**Exercise prompt**
Copy these lines word for word, starting at the first line and ending at the line that contains "point(484,329)".

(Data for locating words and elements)
__________

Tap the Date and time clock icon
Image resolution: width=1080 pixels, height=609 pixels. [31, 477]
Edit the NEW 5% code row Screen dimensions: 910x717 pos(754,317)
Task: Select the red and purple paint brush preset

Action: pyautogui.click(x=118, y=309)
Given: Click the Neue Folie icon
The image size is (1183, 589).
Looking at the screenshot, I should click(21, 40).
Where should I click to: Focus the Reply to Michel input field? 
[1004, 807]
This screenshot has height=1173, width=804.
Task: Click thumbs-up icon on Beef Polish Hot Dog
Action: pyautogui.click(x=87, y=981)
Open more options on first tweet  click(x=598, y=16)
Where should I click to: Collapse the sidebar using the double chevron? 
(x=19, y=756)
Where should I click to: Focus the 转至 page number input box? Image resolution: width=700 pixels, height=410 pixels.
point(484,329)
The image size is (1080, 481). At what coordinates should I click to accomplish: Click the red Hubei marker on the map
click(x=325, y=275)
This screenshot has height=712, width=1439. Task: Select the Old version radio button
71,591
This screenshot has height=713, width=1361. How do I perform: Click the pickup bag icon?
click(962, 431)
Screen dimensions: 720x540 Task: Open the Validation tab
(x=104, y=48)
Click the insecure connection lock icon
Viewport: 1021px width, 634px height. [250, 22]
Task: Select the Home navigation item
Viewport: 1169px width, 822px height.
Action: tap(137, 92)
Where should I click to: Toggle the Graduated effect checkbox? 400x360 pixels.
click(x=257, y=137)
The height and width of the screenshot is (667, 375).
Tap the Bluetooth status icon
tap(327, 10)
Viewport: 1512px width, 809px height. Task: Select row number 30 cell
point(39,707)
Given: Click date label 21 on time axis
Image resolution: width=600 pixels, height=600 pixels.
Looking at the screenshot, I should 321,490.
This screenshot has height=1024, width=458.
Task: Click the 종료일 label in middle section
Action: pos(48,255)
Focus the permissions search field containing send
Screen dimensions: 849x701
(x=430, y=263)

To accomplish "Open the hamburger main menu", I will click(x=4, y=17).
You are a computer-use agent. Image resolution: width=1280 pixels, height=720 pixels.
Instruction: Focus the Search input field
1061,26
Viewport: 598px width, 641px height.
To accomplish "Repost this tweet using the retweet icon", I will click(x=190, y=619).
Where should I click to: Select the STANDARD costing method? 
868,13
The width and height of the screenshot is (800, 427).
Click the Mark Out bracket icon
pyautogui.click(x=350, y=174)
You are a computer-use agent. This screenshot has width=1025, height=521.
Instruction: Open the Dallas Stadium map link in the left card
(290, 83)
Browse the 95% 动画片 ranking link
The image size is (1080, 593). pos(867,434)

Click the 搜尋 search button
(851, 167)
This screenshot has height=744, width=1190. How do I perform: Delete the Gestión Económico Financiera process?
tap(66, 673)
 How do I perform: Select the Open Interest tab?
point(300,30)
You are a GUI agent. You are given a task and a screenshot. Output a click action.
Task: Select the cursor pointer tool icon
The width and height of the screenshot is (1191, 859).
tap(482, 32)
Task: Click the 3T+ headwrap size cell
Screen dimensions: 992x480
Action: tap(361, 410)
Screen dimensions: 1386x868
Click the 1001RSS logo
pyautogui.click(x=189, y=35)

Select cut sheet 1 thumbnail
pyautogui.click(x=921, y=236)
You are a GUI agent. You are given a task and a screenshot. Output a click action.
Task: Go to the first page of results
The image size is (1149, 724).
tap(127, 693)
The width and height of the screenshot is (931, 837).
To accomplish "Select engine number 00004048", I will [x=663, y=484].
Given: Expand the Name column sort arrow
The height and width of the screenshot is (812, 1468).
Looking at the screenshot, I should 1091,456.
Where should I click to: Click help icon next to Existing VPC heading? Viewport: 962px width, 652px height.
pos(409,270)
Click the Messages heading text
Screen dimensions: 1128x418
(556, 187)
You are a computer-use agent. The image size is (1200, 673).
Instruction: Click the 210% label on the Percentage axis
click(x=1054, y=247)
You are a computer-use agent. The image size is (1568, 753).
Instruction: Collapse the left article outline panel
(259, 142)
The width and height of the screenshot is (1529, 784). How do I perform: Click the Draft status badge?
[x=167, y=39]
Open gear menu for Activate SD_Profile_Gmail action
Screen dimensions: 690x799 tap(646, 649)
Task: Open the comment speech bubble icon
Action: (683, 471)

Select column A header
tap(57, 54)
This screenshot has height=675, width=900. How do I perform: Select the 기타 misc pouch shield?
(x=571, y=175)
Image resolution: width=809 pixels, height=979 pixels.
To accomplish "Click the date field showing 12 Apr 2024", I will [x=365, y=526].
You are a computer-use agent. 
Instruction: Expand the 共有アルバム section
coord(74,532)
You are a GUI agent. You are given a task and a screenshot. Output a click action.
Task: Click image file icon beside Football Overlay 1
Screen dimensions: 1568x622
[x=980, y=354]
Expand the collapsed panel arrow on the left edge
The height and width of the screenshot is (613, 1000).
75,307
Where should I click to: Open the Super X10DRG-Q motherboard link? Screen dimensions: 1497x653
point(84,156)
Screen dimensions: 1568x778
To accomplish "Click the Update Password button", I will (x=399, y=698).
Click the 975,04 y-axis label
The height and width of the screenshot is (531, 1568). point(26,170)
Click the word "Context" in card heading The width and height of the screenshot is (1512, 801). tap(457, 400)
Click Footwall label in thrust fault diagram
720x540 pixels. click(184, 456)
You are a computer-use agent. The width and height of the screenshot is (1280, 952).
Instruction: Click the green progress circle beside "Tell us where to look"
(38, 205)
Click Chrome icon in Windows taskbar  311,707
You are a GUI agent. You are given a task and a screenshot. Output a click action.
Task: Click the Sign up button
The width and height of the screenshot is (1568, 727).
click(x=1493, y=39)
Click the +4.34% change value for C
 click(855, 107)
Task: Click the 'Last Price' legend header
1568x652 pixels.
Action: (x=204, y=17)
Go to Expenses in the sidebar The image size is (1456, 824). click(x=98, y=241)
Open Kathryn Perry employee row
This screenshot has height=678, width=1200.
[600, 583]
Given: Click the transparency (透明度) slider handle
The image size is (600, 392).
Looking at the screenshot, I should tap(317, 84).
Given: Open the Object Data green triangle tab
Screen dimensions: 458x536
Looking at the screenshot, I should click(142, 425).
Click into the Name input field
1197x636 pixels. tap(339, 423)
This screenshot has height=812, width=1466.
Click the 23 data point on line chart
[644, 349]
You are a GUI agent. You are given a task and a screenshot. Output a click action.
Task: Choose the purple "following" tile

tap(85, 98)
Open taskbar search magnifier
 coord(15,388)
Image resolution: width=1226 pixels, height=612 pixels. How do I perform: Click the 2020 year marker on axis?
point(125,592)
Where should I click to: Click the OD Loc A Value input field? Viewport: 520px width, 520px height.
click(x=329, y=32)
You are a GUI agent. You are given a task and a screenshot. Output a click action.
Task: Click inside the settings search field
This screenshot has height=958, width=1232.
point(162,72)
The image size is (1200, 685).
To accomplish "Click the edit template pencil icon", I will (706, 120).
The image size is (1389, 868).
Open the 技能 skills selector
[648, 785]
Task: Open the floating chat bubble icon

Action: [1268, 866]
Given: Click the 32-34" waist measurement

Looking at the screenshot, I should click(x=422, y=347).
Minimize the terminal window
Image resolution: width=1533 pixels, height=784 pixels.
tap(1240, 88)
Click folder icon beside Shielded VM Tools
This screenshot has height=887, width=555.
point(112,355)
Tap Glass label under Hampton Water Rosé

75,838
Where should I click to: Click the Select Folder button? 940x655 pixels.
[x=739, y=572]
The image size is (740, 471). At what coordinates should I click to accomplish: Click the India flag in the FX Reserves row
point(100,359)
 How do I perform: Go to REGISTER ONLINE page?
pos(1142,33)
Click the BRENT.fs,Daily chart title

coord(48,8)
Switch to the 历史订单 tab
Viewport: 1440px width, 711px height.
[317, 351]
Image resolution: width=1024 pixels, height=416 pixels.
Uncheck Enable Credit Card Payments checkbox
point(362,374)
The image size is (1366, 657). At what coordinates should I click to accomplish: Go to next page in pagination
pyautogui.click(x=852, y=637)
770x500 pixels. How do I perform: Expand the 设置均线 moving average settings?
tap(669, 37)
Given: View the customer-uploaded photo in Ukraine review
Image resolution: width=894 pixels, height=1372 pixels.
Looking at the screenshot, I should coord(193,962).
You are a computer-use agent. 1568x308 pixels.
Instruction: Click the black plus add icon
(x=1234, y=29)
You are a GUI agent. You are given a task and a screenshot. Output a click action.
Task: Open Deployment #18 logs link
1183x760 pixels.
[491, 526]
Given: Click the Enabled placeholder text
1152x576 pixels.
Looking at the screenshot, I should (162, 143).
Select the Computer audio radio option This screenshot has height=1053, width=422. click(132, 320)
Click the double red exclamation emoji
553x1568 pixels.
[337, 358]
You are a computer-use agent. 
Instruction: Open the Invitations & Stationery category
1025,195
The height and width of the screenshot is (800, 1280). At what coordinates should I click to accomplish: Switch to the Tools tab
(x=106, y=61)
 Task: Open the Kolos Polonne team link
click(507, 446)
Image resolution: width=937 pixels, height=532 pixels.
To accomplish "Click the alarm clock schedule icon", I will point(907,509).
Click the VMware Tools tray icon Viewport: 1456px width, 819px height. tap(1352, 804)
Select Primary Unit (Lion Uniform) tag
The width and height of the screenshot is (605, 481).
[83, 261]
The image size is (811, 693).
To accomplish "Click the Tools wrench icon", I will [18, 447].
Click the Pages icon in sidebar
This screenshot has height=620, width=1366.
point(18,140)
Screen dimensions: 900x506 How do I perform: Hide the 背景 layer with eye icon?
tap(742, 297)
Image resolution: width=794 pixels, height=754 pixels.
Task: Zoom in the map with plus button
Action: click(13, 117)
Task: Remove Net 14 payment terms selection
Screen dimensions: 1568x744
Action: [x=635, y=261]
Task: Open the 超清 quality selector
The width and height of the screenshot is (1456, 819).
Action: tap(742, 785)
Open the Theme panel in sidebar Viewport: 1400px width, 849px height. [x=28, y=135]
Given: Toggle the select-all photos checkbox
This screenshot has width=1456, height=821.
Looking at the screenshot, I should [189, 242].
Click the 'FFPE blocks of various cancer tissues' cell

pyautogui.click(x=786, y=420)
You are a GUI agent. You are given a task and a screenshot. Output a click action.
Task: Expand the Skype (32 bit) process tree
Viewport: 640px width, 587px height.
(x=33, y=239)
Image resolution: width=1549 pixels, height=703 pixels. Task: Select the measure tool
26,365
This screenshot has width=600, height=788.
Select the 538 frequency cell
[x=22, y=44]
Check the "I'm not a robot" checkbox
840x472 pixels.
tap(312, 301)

__________

**Written answer**
Tap the Date and time clock icon
Image resolution: width=1080 pixels, height=609 pixels. [31, 477]
Edit the NEW 5% code row Screen dimensions: 910x717 pos(754,317)
Task: Select the red and purple paint brush preset

Action: pyautogui.click(x=118, y=309)
Given: Click the Neue Folie icon
The image size is (1183, 589).
Looking at the screenshot, I should click(21, 40).
Where should I click to: Focus the Reply to Michel input field? 
[1004, 807]
This screenshot has height=1173, width=804.
Task: Click thumbs-up icon on Beef Polish Hot Dog
Action: pyautogui.click(x=87, y=981)
Open more options on first tweet  click(x=598, y=16)
Where should I click to: Collapse the sidebar using the double chevron? 
(x=19, y=756)
Where should I click to: Focus the 转至 page number input box? Image resolution: width=700 pixels, height=410 pixels.
point(484,329)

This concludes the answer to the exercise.